In this part of the article Herb continues with the restoration of the telescopes and tells us more about his experience working and Edmunds Scientifics.

Part 1 of this article is here

 

Part 2 ended showing the completed spray painting on the 4” base and equatorial axes.

The telescope pedestal base

 

Edmund used the same pedestal for both the 6” and 4-1/4” scopes. You can see there wasn’t much beef put into the right ascension and declination axes. But the mirror is much lighter as is the tube so it worked very well for me years ago. Now being more discriminating I may have a different opinion after it’s assembled and field tested. But it’s going to my neighbor for him and his kids as a started scope. It will be hundreds of times better than the children’s first refractors made by Meade, etc.

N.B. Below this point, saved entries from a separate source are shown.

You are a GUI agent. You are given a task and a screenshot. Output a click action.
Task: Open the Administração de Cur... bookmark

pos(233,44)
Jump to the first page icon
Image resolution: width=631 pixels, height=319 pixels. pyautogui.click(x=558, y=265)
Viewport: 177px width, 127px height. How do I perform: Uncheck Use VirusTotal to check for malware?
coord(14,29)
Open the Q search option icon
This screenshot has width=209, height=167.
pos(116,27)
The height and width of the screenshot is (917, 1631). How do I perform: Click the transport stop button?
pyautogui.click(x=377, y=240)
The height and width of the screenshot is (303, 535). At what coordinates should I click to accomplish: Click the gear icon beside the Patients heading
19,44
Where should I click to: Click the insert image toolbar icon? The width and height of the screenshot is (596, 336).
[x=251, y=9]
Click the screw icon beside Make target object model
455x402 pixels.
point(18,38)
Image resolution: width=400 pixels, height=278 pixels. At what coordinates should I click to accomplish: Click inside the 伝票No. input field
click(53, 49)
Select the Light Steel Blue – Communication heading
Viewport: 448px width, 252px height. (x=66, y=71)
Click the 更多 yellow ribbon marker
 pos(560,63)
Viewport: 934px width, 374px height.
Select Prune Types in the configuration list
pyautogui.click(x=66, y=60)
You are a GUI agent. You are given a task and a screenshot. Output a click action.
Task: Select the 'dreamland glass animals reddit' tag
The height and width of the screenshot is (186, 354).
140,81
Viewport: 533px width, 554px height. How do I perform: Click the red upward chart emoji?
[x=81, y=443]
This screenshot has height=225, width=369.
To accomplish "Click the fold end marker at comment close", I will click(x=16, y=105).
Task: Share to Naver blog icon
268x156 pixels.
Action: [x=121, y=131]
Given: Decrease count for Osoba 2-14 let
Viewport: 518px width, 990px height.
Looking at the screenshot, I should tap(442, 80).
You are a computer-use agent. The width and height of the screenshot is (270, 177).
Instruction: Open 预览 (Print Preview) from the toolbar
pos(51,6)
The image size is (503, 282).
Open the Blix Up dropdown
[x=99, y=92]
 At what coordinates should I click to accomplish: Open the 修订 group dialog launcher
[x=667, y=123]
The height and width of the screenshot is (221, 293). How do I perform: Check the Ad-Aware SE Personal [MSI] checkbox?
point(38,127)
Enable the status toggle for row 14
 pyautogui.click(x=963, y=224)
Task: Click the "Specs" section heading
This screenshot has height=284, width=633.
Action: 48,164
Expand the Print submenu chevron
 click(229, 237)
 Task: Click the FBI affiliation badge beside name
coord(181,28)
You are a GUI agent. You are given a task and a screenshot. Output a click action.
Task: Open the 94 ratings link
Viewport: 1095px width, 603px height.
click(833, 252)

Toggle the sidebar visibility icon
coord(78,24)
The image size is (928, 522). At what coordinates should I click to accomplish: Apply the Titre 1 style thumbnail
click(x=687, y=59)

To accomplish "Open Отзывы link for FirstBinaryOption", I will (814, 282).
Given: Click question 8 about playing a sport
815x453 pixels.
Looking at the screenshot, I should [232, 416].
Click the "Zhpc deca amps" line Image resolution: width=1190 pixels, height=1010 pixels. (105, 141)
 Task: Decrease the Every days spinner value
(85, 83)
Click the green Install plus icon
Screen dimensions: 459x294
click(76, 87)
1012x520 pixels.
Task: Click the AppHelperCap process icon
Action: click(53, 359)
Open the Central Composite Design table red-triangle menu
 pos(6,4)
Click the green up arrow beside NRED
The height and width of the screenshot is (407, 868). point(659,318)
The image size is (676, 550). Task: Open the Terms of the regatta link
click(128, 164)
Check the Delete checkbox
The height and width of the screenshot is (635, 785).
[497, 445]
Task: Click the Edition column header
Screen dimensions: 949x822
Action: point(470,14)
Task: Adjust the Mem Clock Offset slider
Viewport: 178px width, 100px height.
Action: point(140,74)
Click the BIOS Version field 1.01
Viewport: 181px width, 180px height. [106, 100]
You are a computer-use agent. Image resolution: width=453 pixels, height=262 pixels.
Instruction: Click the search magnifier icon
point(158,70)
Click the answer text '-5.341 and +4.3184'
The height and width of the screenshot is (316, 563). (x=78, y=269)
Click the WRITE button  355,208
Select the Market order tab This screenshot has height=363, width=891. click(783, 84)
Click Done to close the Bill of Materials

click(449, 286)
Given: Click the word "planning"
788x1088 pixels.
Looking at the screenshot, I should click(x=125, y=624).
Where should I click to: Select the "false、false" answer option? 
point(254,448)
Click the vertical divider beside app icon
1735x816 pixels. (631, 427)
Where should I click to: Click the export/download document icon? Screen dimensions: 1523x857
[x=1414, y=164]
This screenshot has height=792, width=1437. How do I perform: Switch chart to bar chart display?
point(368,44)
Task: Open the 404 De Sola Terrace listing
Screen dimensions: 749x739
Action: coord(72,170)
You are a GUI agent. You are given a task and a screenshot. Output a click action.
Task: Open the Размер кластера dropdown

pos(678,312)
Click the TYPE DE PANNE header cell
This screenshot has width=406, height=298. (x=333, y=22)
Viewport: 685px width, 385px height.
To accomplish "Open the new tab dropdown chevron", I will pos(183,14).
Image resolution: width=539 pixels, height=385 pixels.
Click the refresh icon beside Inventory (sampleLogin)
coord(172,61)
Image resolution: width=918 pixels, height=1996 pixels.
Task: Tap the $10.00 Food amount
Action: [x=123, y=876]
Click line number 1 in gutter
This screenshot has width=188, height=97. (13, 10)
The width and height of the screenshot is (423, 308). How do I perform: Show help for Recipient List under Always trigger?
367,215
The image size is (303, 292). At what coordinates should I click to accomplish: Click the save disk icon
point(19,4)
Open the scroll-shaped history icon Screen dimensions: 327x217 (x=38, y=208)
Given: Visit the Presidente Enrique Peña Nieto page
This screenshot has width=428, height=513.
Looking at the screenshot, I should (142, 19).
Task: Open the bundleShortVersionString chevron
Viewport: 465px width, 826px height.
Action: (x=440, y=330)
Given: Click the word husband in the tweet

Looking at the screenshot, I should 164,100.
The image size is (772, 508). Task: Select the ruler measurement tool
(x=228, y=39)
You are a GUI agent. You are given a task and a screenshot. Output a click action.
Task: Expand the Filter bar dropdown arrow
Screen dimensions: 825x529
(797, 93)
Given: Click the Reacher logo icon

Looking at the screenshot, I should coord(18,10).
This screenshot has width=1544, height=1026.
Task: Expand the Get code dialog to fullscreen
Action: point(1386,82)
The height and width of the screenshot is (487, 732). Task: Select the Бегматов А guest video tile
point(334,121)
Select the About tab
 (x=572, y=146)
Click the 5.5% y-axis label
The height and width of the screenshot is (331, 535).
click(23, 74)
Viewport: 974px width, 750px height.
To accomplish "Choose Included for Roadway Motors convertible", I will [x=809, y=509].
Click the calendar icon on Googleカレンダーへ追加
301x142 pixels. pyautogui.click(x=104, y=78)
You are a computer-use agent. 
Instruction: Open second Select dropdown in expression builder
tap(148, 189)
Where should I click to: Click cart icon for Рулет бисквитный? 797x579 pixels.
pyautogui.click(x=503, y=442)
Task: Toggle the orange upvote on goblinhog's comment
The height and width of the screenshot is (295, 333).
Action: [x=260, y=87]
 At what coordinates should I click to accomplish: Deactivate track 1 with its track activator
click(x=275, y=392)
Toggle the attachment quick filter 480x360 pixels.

After the wedding our oldest grandson, Ryan Shaffer and attending a funeral in Long Branch, NJ I was able to get back to work on the restoration project. The next step was assembling the 4” mount sans counter weight which has gotten lost in all our house moves over the years. It could be buried somewhere in my stuff a little like the ending of the first Spielberg-Lucas Raider’s movie, the Lost Ark when the federal government warehouse guy rolled the ark into some cavernous warehouse to be lost forever!

The warehouse of things

 

Anyway my new friends at Bressler’s Towing who painted the telescope tubes will help me by allowing access to their junk pile for a suitable counter weight. I haven’t seen any on any of the used telescope web sites for sale.


Did some internet digging and found an image of an old Edmund’s catalog showing the 4-1/4” scope. This brings back wonderful memories and look at the price! Now in today’s monetary rates that would be extremely expensive but to me back then it was out of reach to buy the scope new, hence the reason why I brought the parts a few at a time and selected “scratch and dent” parts (a term I never heard of back then).1 This was a later catalog than when I purchased the parts since they upgraded the focuser from the slip-friction one to using the same rack and pinion focuser used on the 6” scope.

(Note 85 dollars in 1965 adjusted for inflation to 2016 would be 650 dollars)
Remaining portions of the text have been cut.